Seriously, because the camera is digital you can experiment with f stops and get instant results. With film cameras you had to wait until you saw the developed film. Maybe you can make a pin hole device for it to get realy good depth of field..

Enjoy!

J3a-614

#12
Jon, how far down will your lens go?  F-8 is still considered a somewhat wide opening; I have lenses on my old 35mm cameras that go down to F-22.  

Another recent development in digital work--and something you couldn't do with film--is a technique called "focus stacking."  Originally developed for microscopic photography, this is essentially taking a series of photos from exactly the same point, but with the sharpest focus at different depths or distances in the image field, and combining the photos with software.  I've seen some pictures taken in N-scale that were simply mind-blowing for their depth of field.  

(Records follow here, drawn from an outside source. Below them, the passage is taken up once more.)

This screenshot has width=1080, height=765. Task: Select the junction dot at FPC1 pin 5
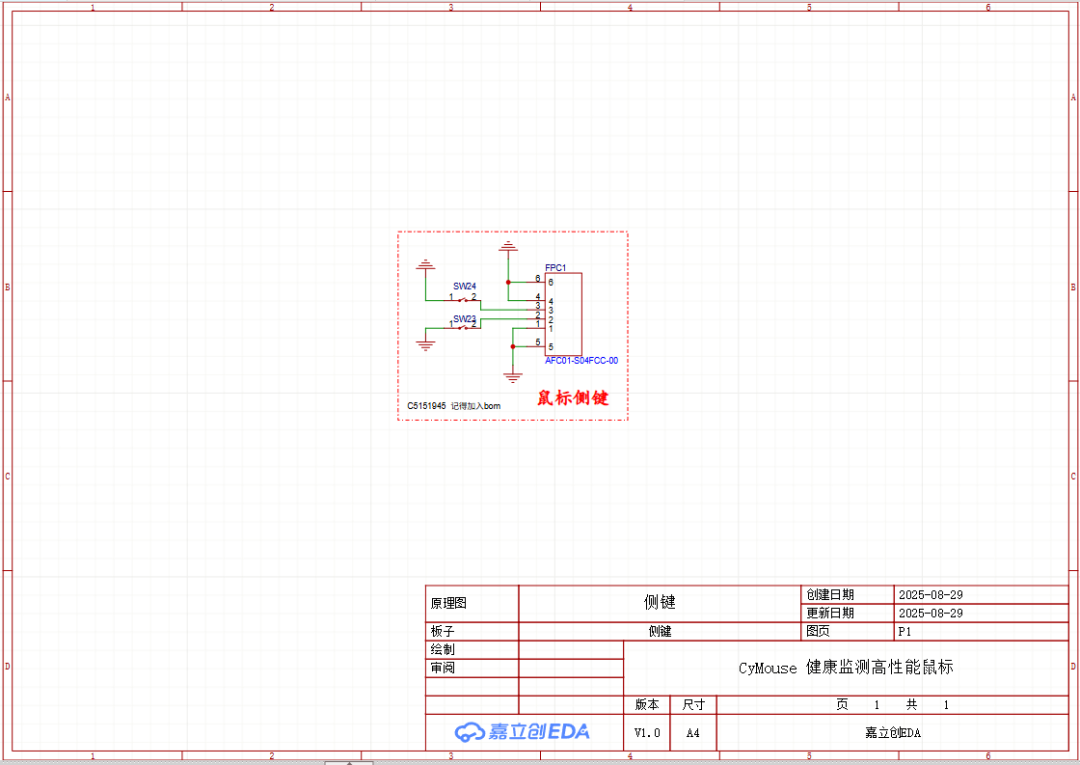[513, 347]
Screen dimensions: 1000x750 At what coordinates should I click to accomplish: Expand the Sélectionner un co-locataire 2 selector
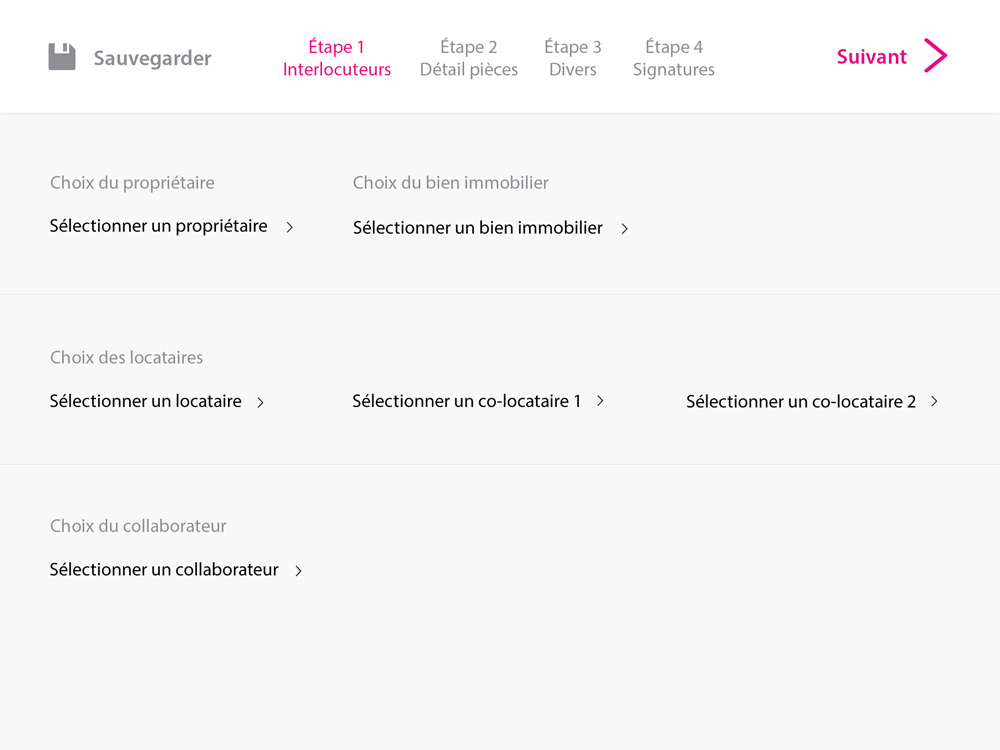[x=812, y=401]
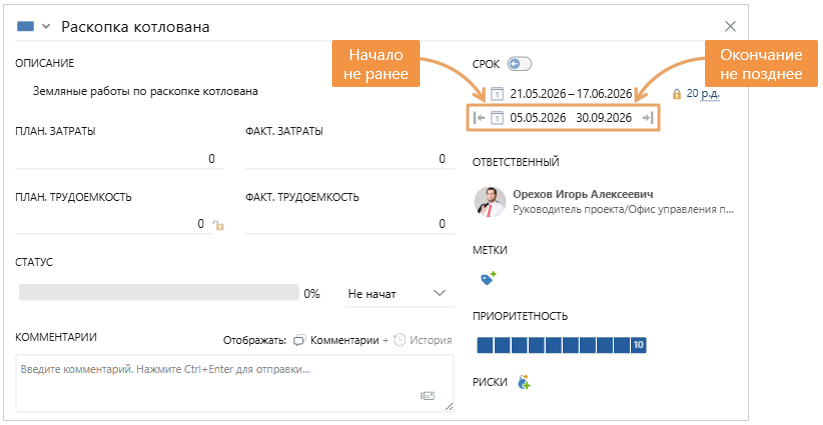
Task: Expand the task type chevron beside the title
Action: 46,27
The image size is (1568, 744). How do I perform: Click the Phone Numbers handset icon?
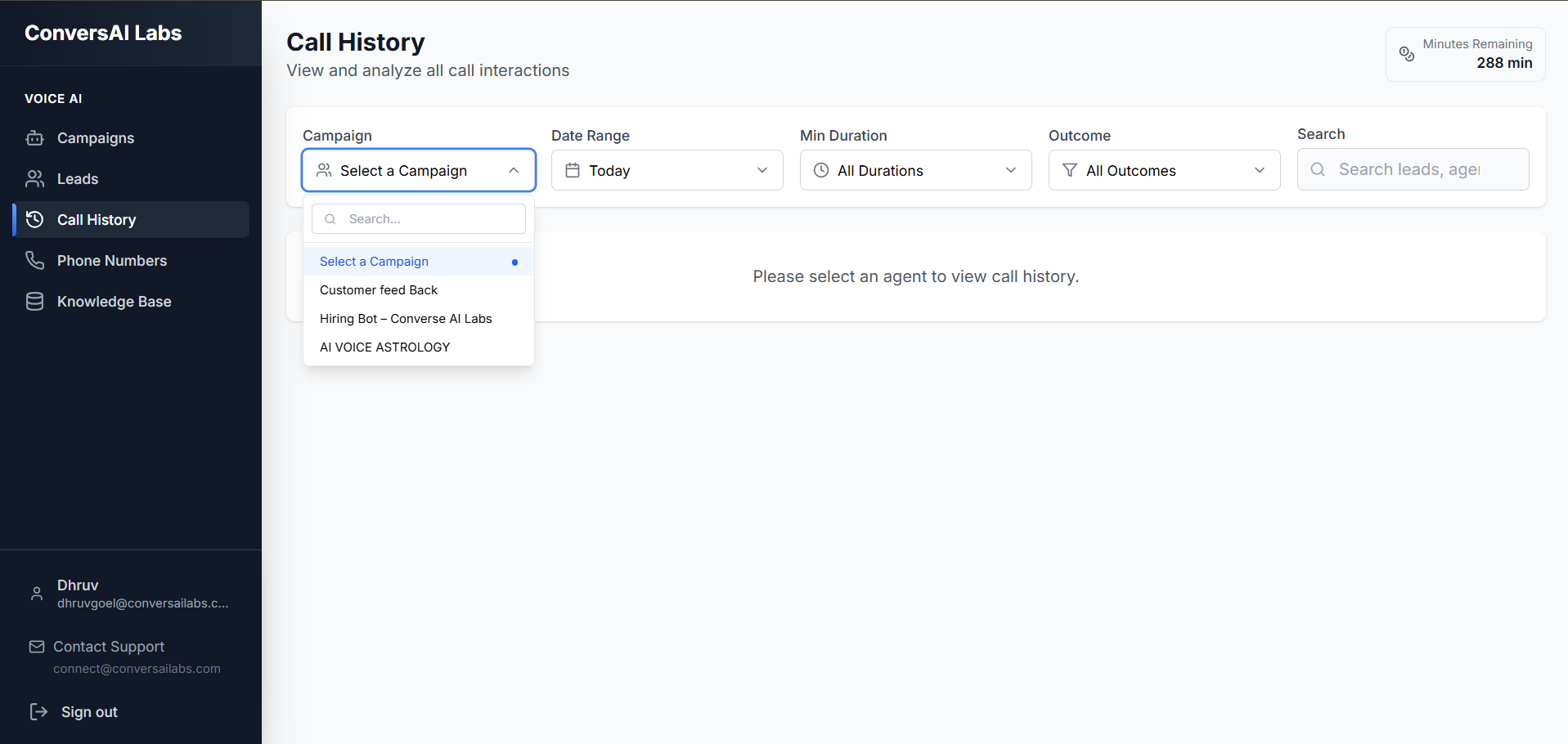[x=34, y=261]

Problem is, it doesn't look like there are really free focus-stacking programs available:

http://en.wikipedia.org/wiki/Focus_stacking

http://bigwww.epfl.ch/demo/edf/

Sample shots:

http://www.zeiss.de/c12567be0045acf1/Contents-Frame/380524c84434dc8dc1256e3d005371eb

Something else to fool with. . .

richg

This discussion will help me buy a new Nikon. My two year old Nikon S6000 somehow ened up with a tiny scratch of the lens. I think once or twice the lens cover did not shut all the way and sometning in the bag put a scratch on the lens. I doubt any camera shops take care of this anymore, at least for inexpensive digital cameras.

Rich

Geared Steam

#14
Quote from: richg on February 25, 2012, 09:25:37 PM
Quote from: Geared Steam on February 25, 2012, 08:15:53 PM
Quote from: richg on February 25, 2012, 03:03:52 PM
Looks pretty good, Jonathan.

What is the brand. model of camera?

How is the camera for videos?

Specs?

Rich

Rich
According to the image its a Nikon Coolpix P500 with a f/6.3 F-stop setting,

This must be a DUH moment for me. How did you figure that out?

Rich

Rich, all digital cameras leave data on the file. If you want to view it, first you need to save the picture to your HD, then right click on the file, chose "Properties", select the "Details" tab, then scroll down until you reach the "Camera", and there you are!
It's a great tool to use when you seen a great picture and am curious about the camera and the settings used.